◆ Problem requirements ◆
Beneath this line are entries. Copy the range from the line with "Where should I" to the line with "Click the 卡片设计 site logo", ends included, exactly; leave pictures out.
*** Extracted information
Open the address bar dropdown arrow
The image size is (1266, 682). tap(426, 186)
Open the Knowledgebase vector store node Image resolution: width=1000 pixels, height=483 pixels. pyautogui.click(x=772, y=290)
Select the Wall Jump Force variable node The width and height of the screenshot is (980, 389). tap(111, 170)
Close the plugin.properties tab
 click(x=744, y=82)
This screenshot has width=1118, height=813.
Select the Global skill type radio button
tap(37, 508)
******
*** Extracted information
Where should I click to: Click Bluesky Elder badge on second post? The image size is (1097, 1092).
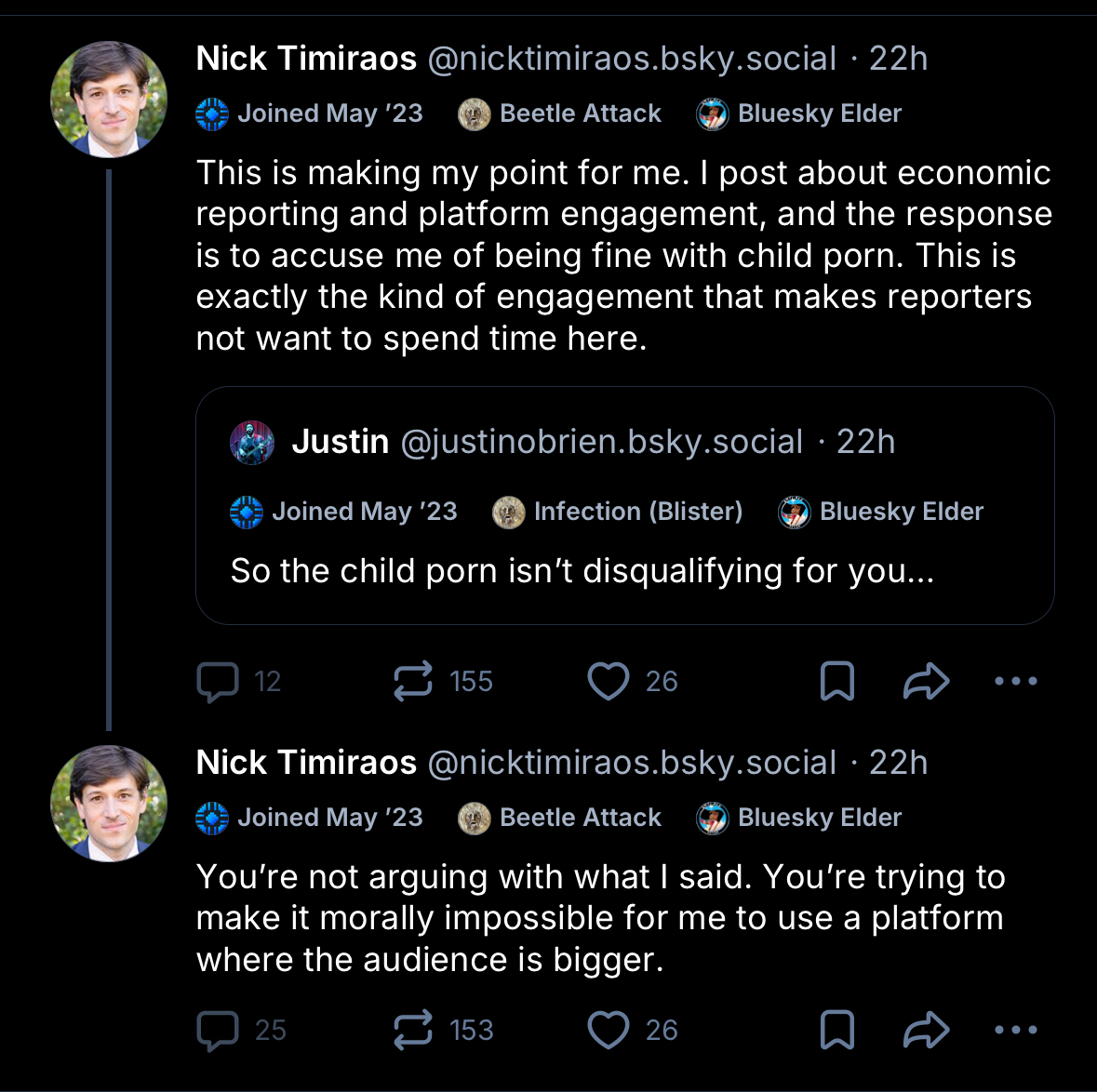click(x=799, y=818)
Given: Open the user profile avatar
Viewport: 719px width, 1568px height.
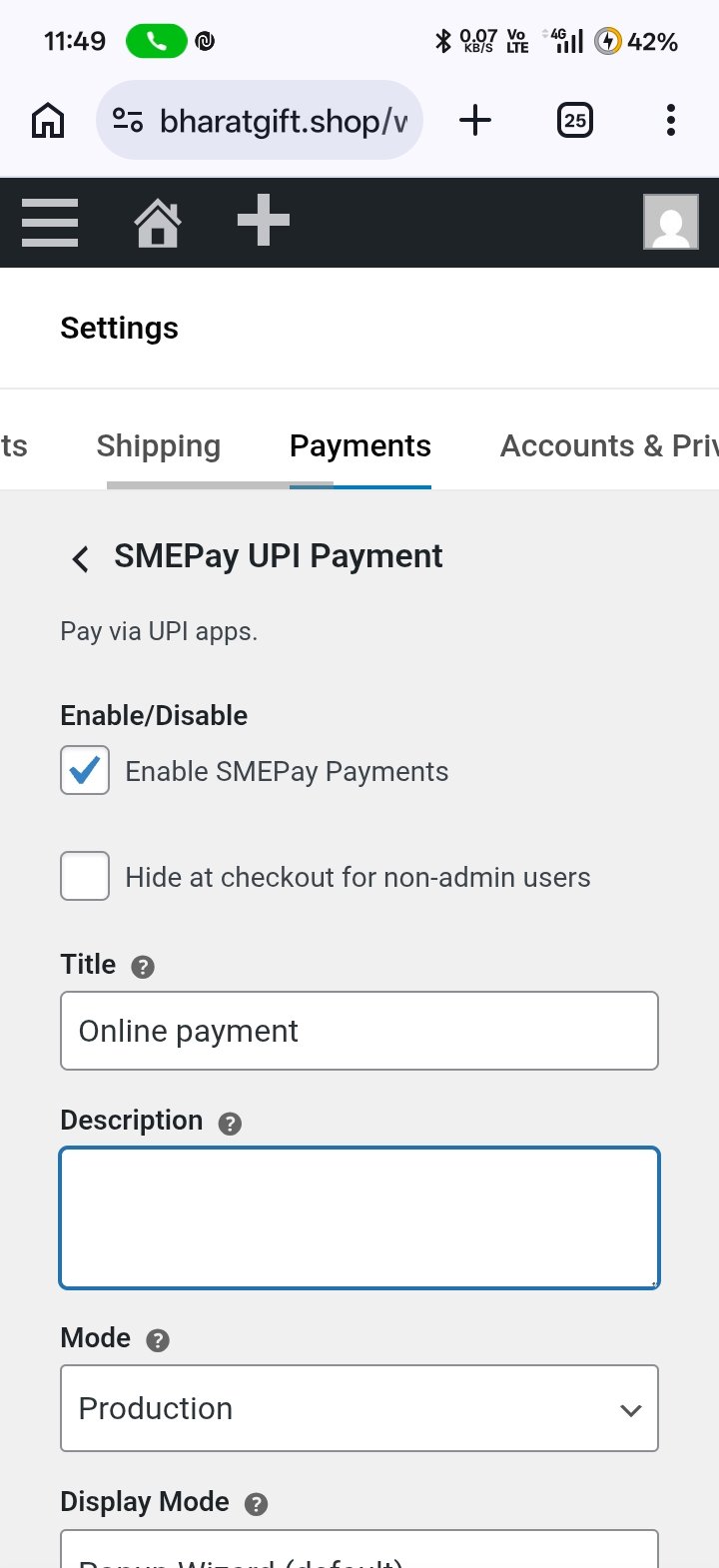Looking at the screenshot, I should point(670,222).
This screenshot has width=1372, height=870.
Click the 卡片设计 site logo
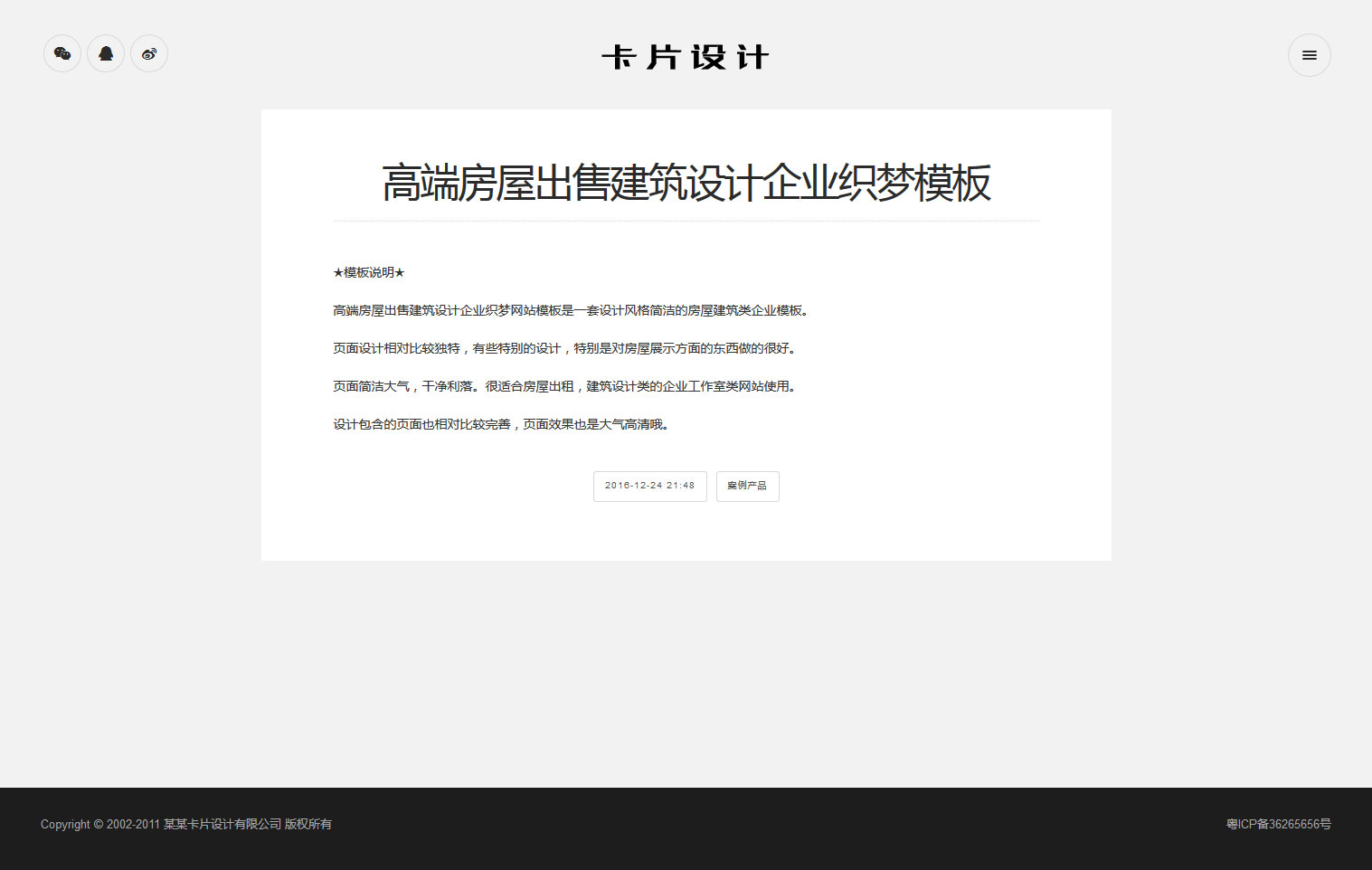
******
◆ Solution ◆
Where should I click to: Click Bluesky Elder badge on second post? The image size is (1097, 1092).
click(x=799, y=818)
Given: Open the user profile avatar
Viewport: 719px width, 1568px height.
Looking at the screenshot, I should point(670,222).
This screenshot has width=1372, height=870.
Click the 卡片设计 site logo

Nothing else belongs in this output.